Question

Two balls P and Q are at opposite ends of the diameter of a frictionless horizontal circular groove. P is projected along the groove and at the end of \[T\]second, it strikes ball Q. Let difference in their final velocities be proportional to the initial velocity of ball P and coefficient of proportionally is “e” then second strike occurs at:

A) $\dfrac{{2T}}{e}$
B) $\dfrac{e}{{2T}}$
C) $2eT$
D) $Te$

Answer 1

Hint: In this solution, we will first determine the velocity of the second ball Q when struck by the ball P. The time between the collisions can be determined by the time period of revolution of an object in a circular orbit.

Complete step by step answer:
We’ve been told that ball P is projected along the grove and at the end of “T” seconds, it collides with ball Q. Let us assume that the ball P is moving with velocity $u$. Then the velocity of the ball will be equal to the ratio of the circumference of the circle and the time it takes to cover around which will be $2T$.
$u = \dfrac{{2\pi R}}{{2T}}$
Now when the ball P collides with ball Q after $T$ seconds, it will lose some velocity, and ball Q will gain some velocity. We’ve been told that the difference of these velocities is proportional to the difference in the velocity and the coefficient of proportionality is $e$. So, assuming the new velocity of ball P as $v$ and of ball Q as $v'$, we can write
$v - v' = eu$
Now when the balls collide, ball Q will be moving with a velocity with respect to the ball P. For them to collide again, they have to cover a distance equal to the circumference of the circle (as ball Q is faster) and they will have a relative velocity of $v - v'$. Hence the time taken in this process will be
$t = \dfrac{{2\pi R}}{{v - v'}}$
Since $v - v' = eu$, we can write
$t = \dfrac{{2\pi R}}{{eu}}$ and as $u = \dfrac{{2\pi R}}{{2T}}$, we can write
$t = \dfrac{{2\pi R \times T}}{{e(2\pi R)}}$

$ \Rightarrow t = \dfrac{{2T}}{e}$ which corresponds to option (A).
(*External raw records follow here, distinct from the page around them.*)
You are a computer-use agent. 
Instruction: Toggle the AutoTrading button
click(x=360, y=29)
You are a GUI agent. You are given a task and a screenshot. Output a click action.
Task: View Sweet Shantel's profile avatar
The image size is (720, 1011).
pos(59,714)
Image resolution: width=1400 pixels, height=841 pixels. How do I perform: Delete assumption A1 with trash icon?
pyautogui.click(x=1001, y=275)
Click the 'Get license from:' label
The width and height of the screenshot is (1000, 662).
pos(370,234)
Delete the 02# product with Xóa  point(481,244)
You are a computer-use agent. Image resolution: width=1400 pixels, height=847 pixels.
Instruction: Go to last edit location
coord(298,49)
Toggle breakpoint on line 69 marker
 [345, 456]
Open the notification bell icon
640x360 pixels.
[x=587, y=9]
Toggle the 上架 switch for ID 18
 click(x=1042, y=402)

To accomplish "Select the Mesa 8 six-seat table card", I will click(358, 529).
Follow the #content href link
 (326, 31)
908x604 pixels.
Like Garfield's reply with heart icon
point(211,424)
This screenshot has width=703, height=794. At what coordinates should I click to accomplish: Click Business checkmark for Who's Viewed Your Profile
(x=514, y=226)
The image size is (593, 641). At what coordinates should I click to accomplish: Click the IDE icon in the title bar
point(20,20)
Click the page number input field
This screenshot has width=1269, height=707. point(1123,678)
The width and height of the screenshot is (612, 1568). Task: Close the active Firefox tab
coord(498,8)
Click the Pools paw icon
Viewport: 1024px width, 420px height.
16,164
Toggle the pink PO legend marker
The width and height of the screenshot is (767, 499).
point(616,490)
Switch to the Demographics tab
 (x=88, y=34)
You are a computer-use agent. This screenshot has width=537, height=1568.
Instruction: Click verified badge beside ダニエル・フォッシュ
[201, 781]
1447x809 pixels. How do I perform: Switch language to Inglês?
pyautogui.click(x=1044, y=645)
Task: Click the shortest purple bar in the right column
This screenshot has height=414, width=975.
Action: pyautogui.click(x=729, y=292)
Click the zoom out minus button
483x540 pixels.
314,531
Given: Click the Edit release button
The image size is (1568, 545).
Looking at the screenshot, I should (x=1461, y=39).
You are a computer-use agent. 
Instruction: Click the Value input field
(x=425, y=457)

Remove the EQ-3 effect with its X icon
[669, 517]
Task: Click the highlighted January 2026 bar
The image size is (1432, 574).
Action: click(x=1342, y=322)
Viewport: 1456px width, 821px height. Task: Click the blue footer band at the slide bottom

Note: While calculating the time taken by the second collision, we must realize that the ball Q will move faster than ball P. To further simplify the problem, we should treat them as one relative object that has to cover a distance equal to the circumference of the circle while travelling with a relative velocity that is equal to the difference of their velocities.